Action item => Copy the lines below word for word, beginning at the line that has "coordinates (157, 396)." and stopping after the line that has "at (144, 1099).".

[Records from a dataset]
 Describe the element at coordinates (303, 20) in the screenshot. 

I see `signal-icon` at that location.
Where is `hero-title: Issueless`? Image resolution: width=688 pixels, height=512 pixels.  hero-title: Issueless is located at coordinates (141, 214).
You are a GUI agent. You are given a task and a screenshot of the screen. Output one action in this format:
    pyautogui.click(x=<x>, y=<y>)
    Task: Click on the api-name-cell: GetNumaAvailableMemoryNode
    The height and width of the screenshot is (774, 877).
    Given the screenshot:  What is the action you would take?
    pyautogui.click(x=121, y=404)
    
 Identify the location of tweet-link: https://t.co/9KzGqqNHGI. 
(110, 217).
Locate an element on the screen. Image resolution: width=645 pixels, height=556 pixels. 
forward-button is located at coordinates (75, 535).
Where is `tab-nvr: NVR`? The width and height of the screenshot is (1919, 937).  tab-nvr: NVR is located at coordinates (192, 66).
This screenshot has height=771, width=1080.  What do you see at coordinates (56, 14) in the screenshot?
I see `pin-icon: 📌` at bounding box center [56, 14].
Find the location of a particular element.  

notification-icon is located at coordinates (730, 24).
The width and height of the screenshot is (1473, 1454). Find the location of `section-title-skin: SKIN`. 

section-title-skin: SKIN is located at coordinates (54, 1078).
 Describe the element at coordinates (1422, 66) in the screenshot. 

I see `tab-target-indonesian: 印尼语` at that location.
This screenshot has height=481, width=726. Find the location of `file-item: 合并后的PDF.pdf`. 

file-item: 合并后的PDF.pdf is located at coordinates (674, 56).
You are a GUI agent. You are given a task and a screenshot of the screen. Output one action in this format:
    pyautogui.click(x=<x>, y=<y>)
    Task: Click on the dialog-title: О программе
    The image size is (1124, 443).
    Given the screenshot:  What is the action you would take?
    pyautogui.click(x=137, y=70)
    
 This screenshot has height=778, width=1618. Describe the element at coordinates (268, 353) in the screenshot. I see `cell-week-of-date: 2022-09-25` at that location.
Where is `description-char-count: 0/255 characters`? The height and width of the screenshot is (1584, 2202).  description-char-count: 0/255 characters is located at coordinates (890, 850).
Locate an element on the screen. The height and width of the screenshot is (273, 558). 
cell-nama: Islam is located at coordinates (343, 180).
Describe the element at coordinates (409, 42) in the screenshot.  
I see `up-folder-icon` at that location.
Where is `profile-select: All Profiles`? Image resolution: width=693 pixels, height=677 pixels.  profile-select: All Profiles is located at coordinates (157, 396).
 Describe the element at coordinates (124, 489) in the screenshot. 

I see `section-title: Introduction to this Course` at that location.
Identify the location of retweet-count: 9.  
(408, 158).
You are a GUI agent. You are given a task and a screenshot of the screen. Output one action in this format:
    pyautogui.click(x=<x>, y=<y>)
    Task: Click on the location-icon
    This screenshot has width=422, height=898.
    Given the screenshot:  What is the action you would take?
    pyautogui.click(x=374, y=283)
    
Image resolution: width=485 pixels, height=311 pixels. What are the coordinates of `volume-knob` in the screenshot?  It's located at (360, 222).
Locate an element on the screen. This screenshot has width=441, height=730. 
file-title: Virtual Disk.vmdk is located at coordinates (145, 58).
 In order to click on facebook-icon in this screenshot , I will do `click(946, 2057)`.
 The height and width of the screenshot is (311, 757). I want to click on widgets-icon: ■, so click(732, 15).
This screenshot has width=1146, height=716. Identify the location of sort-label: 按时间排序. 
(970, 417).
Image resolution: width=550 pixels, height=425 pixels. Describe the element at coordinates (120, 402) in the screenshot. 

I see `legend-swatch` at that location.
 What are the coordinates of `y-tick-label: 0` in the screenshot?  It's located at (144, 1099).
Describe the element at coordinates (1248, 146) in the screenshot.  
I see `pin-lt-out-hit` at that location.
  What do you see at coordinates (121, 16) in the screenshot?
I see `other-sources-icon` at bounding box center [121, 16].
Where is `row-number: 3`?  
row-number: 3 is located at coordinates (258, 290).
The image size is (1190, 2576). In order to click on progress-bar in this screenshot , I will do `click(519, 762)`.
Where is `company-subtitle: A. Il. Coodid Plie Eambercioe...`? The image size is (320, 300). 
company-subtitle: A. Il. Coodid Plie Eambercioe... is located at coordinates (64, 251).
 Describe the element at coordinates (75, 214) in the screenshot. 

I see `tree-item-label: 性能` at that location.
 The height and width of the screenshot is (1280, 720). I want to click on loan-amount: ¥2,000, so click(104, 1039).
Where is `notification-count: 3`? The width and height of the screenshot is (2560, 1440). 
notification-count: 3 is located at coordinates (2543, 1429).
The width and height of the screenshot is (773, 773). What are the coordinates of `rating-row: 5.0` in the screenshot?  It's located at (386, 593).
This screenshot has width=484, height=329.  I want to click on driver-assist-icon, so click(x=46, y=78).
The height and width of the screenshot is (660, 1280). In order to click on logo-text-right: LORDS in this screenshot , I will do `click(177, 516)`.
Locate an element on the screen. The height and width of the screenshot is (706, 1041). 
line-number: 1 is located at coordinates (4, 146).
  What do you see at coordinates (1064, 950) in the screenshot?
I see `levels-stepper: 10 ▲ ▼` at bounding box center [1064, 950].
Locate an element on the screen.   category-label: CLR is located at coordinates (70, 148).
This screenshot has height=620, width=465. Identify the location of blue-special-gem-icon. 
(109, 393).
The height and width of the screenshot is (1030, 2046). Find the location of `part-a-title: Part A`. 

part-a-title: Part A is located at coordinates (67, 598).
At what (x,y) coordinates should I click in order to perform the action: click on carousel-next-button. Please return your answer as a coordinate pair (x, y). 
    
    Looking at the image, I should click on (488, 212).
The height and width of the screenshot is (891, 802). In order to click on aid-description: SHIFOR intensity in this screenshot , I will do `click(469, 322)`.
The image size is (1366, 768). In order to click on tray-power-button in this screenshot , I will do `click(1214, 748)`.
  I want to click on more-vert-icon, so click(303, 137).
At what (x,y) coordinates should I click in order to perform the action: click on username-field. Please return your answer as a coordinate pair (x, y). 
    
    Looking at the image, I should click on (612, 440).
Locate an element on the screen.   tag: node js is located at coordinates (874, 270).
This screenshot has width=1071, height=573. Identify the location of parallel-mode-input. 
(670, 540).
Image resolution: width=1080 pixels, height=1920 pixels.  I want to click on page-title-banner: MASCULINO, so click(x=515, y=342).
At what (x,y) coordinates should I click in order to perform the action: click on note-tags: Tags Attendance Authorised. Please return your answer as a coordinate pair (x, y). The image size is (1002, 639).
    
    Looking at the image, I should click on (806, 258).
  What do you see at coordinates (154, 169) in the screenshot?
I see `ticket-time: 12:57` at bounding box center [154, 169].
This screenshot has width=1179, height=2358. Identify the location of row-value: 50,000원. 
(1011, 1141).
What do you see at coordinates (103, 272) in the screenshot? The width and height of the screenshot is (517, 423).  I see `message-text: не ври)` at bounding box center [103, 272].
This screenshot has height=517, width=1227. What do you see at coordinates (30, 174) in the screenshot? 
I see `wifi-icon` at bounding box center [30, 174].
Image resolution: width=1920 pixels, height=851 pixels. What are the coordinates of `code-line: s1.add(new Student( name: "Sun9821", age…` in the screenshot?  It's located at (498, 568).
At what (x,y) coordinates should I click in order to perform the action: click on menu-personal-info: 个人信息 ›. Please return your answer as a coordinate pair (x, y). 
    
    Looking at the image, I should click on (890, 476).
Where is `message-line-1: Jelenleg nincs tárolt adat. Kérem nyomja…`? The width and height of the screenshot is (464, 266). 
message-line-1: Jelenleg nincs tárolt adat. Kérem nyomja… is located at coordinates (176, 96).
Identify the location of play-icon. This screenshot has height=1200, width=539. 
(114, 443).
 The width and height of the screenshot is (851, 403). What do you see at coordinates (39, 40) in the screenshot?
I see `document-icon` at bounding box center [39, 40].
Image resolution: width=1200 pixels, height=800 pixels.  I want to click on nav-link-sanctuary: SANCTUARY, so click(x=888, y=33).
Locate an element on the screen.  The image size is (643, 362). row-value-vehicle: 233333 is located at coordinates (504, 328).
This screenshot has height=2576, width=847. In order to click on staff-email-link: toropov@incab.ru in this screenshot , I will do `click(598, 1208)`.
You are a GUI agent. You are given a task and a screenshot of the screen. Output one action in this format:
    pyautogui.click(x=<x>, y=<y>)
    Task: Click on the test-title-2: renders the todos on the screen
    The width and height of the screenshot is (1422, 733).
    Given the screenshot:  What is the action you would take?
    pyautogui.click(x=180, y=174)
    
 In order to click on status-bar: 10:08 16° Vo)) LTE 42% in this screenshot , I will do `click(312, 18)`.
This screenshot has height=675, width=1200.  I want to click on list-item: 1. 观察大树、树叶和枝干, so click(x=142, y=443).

Result =>
Where is `profile-select: All Profiles`? Image resolution: width=693 pixels, height=677 pixels.  profile-select: All Profiles is located at coordinates (157, 396).
 Describe the element at coordinates (124, 489) in the screenshot. 

I see `section-title: Introduction to this Course` at that location.
Identify the location of retweet-count: 9.  
(408, 158).
You are a GUI agent. You are given a task and a screenshot of the screen. Output one action in this format:
    pyautogui.click(x=<x>, y=<y>)
    Task: Click on the location-icon
    This screenshot has width=422, height=898.
    Given the screenshot:  What is the action you would take?
    pyautogui.click(x=374, y=283)
    
Image resolution: width=485 pixels, height=311 pixels. What are the coordinates of `volume-knob` in the screenshot?  It's located at (360, 222).
Locate an element on the screen. This screenshot has width=441, height=730. 
file-title: Virtual Disk.vmdk is located at coordinates (145, 58).
 In order to click on facebook-icon in this screenshot , I will do `click(946, 2057)`.
 The height and width of the screenshot is (311, 757). I want to click on widgets-icon: ■, so click(732, 15).
This screenshot has width=1146, height=716. Identify the location of sort-label: 按时间排序. 
(970, 417).
Image resolution: width=550 pixels, height=425 pixels. Describe the element at coordinates (120, 402) in the screenshot. 

I see `legend-swatch` at that location.
 What are the coordinates of `y-tick-label: 0` in the screenshot?  It's located at (144, 1099).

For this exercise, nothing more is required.